It's been a while so I figured it was time to provide some semblance of an update.
I currently have 18 days left of college. That is kind of crazy to me. In some ways I cannot wait for it to end, but of course there is some bitter to the sweet.
My plan after graduation is to move back home for 6 months. I will get my Iowa subbing license and try to do some subbing around the area. I will finish planning the wedding. I will spend time with my family. I will practice cooking. I am really really looking forward to this time, but there is one drawback...Michael does not graduate until May and will still be at Bethel :( I am really not looking forward to being away from him for so long...but this is where God is leading us for this season and we will be seeking to bring him glory through it!
As I am graduating soon, that means my student teaching is coming to an end. This continues to break my heart every time I think about it. I have had the best experience student teaching. I am not excited for this to end. I do not want to leave my kids. This week I am teaching the same students but with a different teacher so I could have some more experience with math and social studies. This has been fun! I just really enjoy teaching and helping students to learn and grow. Student teaching has been a huge blessing and I will be very sad to bid it farewell.

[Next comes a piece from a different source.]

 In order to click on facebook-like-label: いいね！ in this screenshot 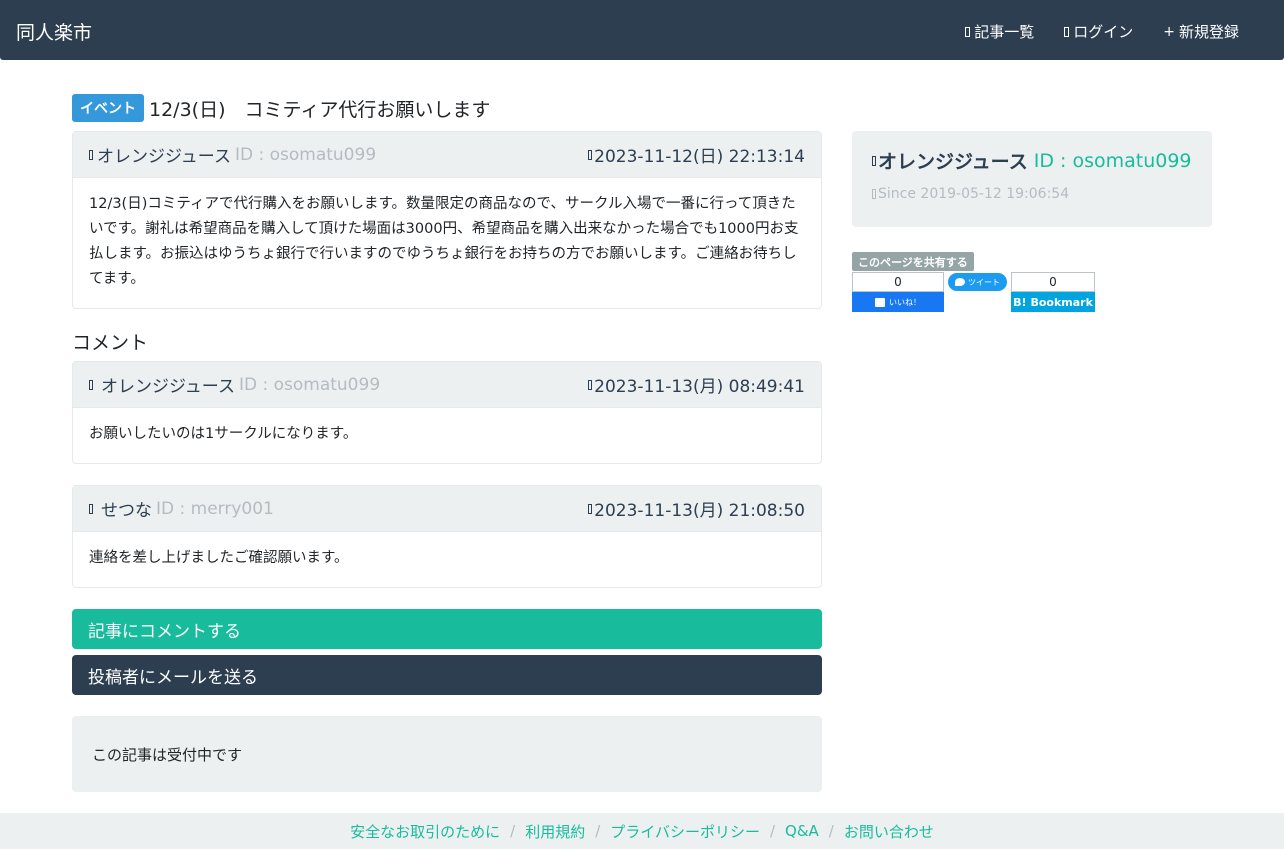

Closing thoughts: perspective is a powerful thing. I can look at the end of this semester and its changes in a plethora of ways. Each brings with it different emotional responses ranging from exhilarated to borderline heartbroken. I have been battling with it a lot in the past few weeks. I have been striving to fix my eyes on Jesus who is my only true constant. It is in these times of change that I am so thankful for my worth being in Christ alone. Not in lessons taught, students loved, family, fiancé, friends, tests, graduation, weight, money, energy, etc. I could go on and on with the list of things that vie for my attention these days. So as I strive towards the goal of graduation, I am reminded of the more important goal ahead and strain all the more for that day.